ЗАДАНИЕ 1: В записях от строки, содержащей «Tilak Varma को», до конца записей включительно замените «Mitchell Starc» на «Pat Cummins» и перепишите этот участок, ничего больше не меняя.

«— Вы слыхали, на сколько нас обложили? Теперь скажите мне — почему вы делали эту революцию?
Юзик задумался. Он никогда не отвечал сразу.
— Я ее не делал. Я жил тогда в Гомеле, и я играл в ресторане „Конкордия“ на скрипке. Но я тоже кричал „ура“. Хотя у меня нет настоящих мыслей, а только горб, я тоже кричал. И я смеялся. Я думаю, что все тогда делали революцию. Вы тоже делали революцию, мадам Лойтер. И тот, кто вас обложил налогами, он тоже делал революцию. А почему мы ее делали? Этого я не знаю. Почему делают детей, мадам Лойтер? Наверное, потому, что у людей маленькая голова и большое сердце.
философия Юзика никому не нравилась: она пахла провинциальным луком и безропотностью старой „черты оседлости“. А в Москве люди хотят удачи. Гражданка Лойтер, раздосадованная, кричала:
— Вы говорите глупости, Юзик. Смешно! Когда они здесь поставили сто шестьдесят, вы хотите меня утешить такими разговорами…»[303].
Приговор, вынесенный Эренбургу имевшим марксистское образование Леопольдом Авербахом, давал установку всей официальной критике, и критика строчила о «Проточном» исключительно враждебно, оправдывая мрачные прогнозы Эренбурга.

ЗАДАНИЕ 2:
Определите, соответствуют ли исходному тексту утверждения (a), (b) и (c). Для каждого ответьте «да» или «нет» и приведите точную цитату, на которой основан ответ.
(a) Юзик жил в Гомеле и играл на скрипке в ресторане.
(b) Философия Юзика нравилась окружающим.
(c) Критика писала о «Проточном» доброжелательно.

ИСХОДНЫЕ ДАННЫЕ:

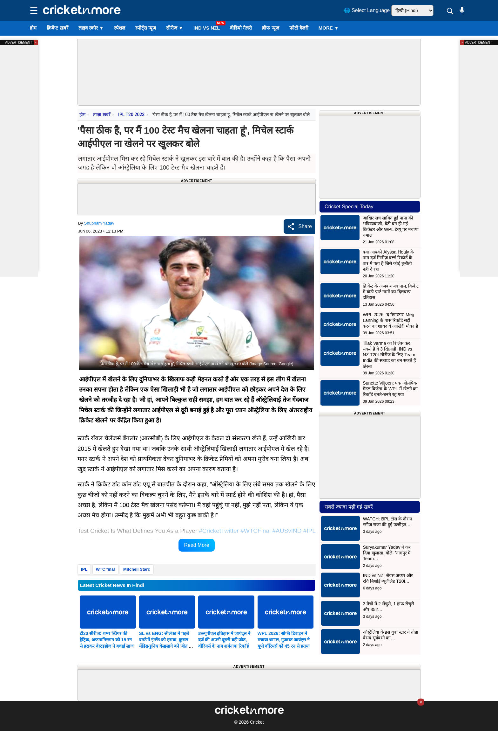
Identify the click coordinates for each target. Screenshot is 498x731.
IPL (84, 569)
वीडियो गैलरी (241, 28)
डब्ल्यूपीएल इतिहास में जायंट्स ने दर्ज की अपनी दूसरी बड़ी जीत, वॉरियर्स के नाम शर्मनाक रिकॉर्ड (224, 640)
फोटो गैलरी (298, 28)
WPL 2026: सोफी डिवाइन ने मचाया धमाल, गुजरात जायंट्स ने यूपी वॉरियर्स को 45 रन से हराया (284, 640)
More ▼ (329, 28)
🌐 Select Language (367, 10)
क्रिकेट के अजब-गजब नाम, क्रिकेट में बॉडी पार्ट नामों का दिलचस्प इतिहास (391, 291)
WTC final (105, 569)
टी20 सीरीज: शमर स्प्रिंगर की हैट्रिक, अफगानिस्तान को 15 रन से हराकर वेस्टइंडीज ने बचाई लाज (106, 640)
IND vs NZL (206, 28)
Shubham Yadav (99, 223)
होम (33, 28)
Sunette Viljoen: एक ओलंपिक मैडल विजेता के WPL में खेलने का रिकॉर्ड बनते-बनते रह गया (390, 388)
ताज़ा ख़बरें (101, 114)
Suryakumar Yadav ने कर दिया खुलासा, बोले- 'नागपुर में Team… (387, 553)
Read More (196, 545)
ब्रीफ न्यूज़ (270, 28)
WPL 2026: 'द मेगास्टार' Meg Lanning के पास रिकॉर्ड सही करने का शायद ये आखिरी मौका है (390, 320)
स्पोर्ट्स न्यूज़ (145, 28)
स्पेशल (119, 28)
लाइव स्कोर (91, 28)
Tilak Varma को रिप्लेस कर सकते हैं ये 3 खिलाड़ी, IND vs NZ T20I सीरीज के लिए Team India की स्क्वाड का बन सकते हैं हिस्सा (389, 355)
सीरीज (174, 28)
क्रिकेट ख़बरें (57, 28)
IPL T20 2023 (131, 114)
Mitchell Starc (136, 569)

ОБРАЗЕЦ ОТВЕТА 1:
Tilak Varma को रिप्लेस कर सकते हैं ये 3 खिलाड़ी, IND vs NZ T20I सीरीज के लिए Team India की स्क्वाड का बन सकते हैं हिस्सा (389, 355)
सीरीज (174, 28)
क्रिकेट ख़बरें (57, 28)
IPL T20 2023 (131, 114)
Pat Cummins (136, 569)

ОБРАЗЕЦ ОТВЕТА 2:
(a) Да: «Я жил тогда в Гомеле, и я играл в ресторане „Конкордия“ на скрипке».
(b) Нет: «философия Юзика никому не нравилась».
(c) Нет: «критика строчила о «Проточном» исключительно враждебно».